Рассказывая, я чувствую, как Вы касаетесь в темноте моих пальцев… Что это? В очах Ваших бархатных — слезы. Милая, желанная, родная. Моя Прекрасная Дама! О, если б Вы знали, как мне одиноко. Я давно уж не верю никому, и чем больше узнаю людей, тем больше люблю собак…
В детстве мир казался прост и справедлив. Думалось — создан для тебя. Как я любил, набегавшись, лечь навзничь и, тяжело дыша, смотреть в небо. По синему простору неслись, клубясь, пушистые облака, мир менялся каждую секунду, каждый миг, а у меня в голове, где-то в затылке, звенел тоненький колокольчик. Или, точнее, серебряный молоточек: дилинь-дилинь, дилинь-дилинь!
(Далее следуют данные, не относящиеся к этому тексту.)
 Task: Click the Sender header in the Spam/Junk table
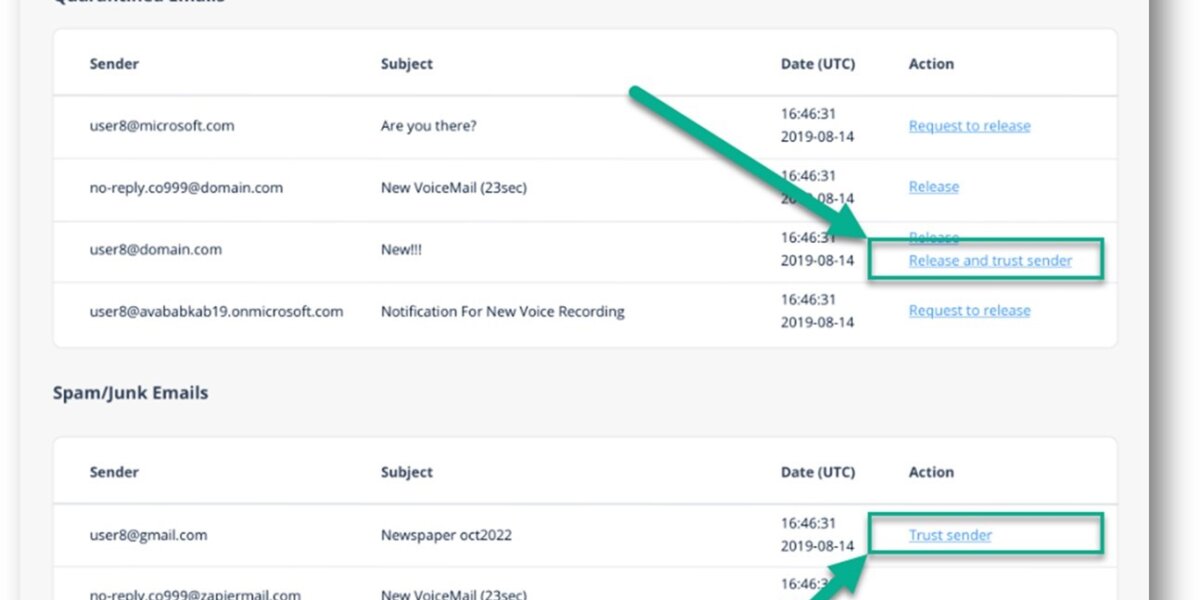(114, 472)
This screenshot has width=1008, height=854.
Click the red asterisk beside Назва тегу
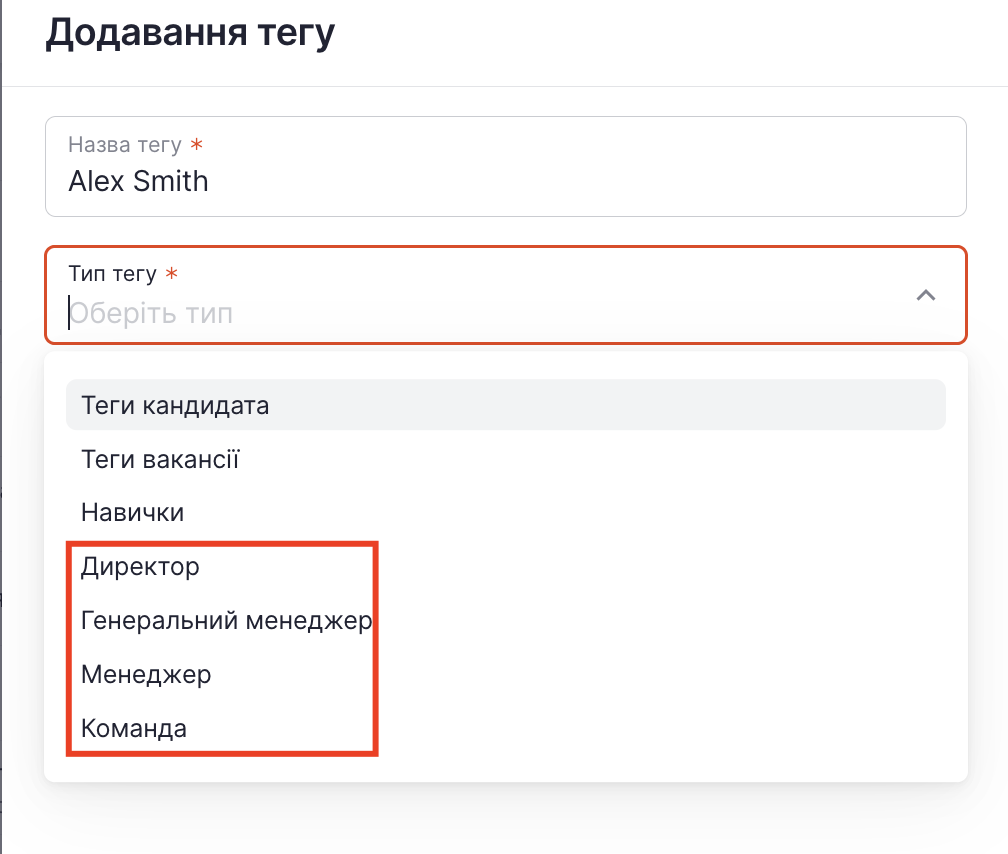point(196,146)
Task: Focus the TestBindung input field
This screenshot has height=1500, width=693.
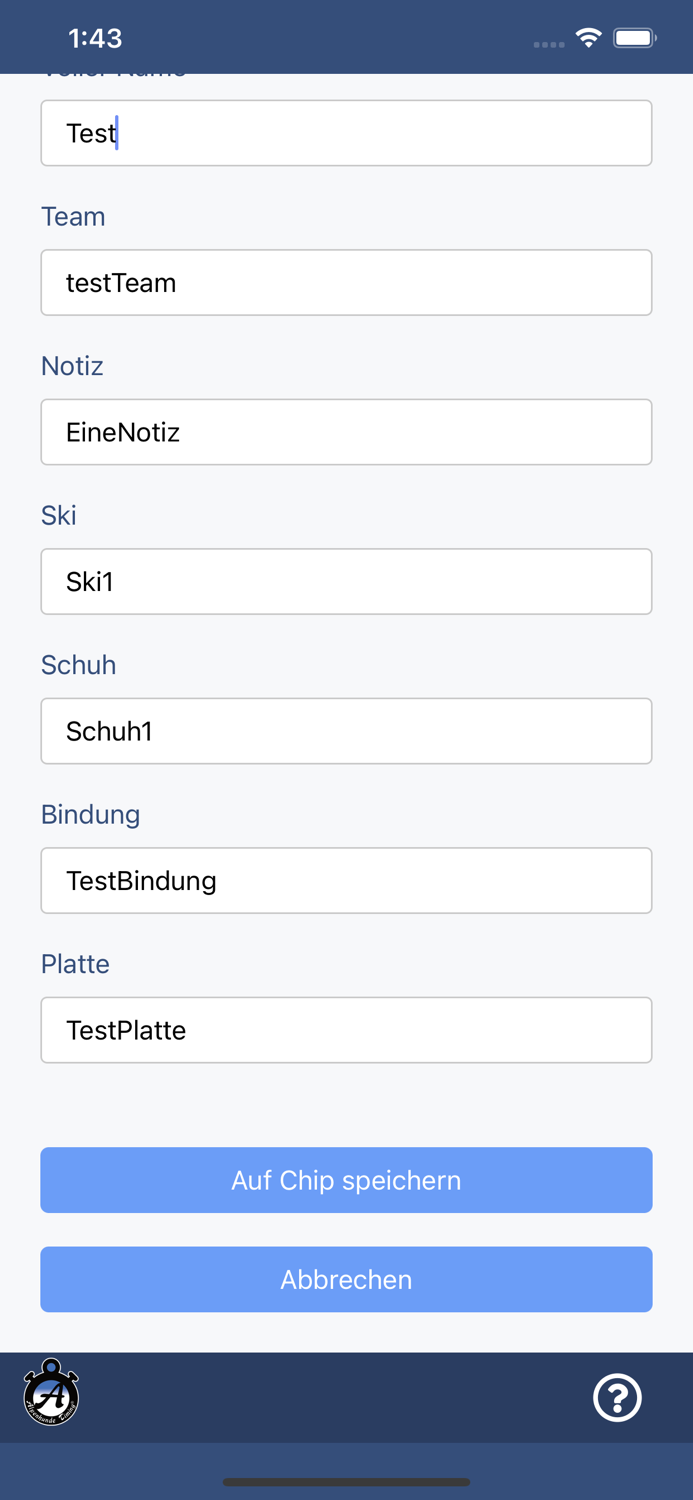Action: pyautogui.click(x=346, y=881)
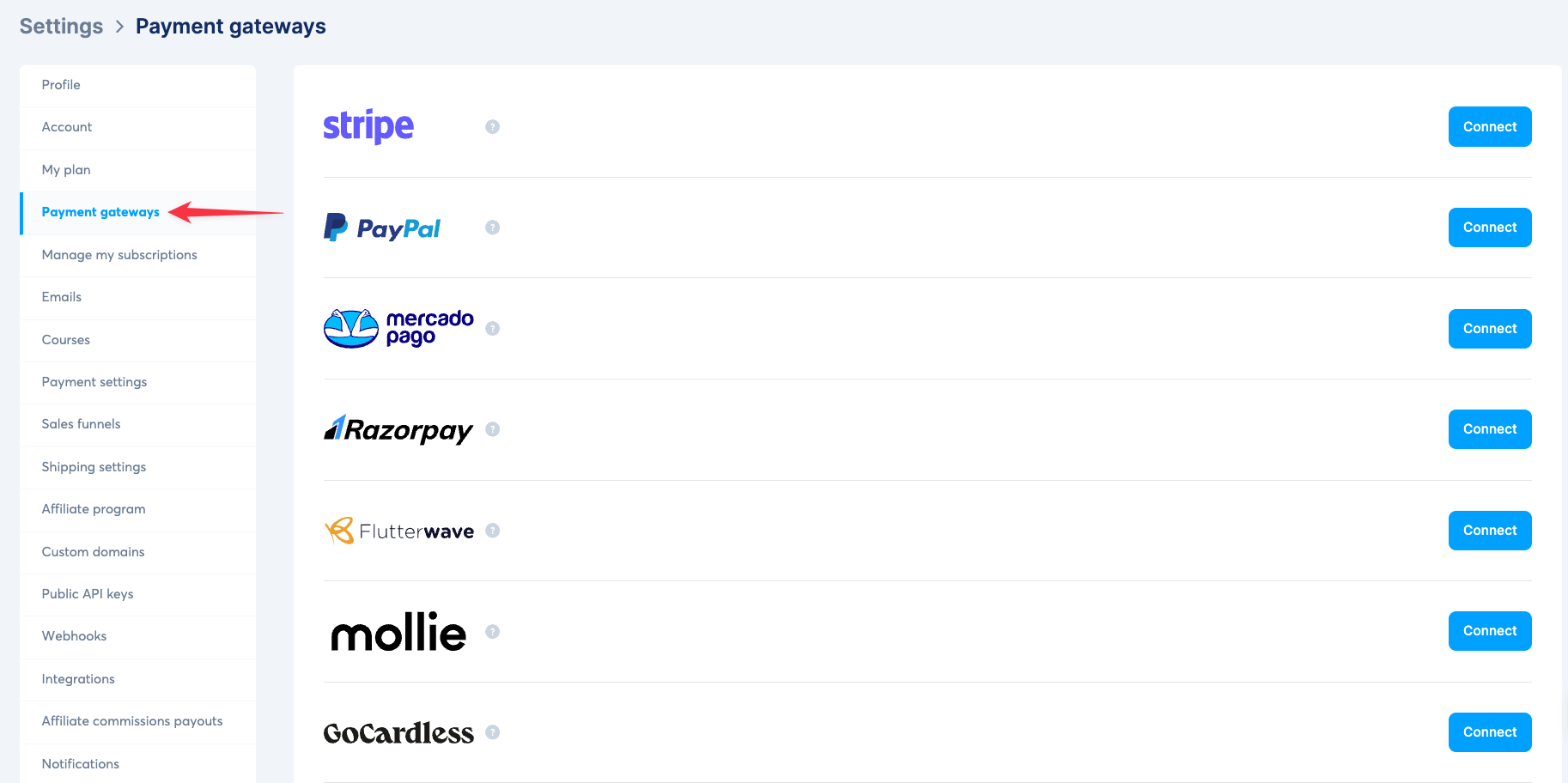The height and width of the screenshot is (783, 1568).
Task: Connect the Razorpay gateway
Action: pyautogui.click(x=1489, y=429)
И я, прислушиваясь к мелодиям, которые выводил-выстукивал тот маленький, мой внутренний, кузнец на своей золотой наковаленке, радовался неизвестно чему и думал, что и у всех остальных людей тоже звенят в голове такие же колокольчики. И однажды очень удивился, когда он вдруг не зазвенел. Я долго ждал, когда же колокольчик зазвенит снова — и то предпринимал для этого, и другое, даже на голове стоять пытался. Нет, больше не зазвенел… Так и не дождался.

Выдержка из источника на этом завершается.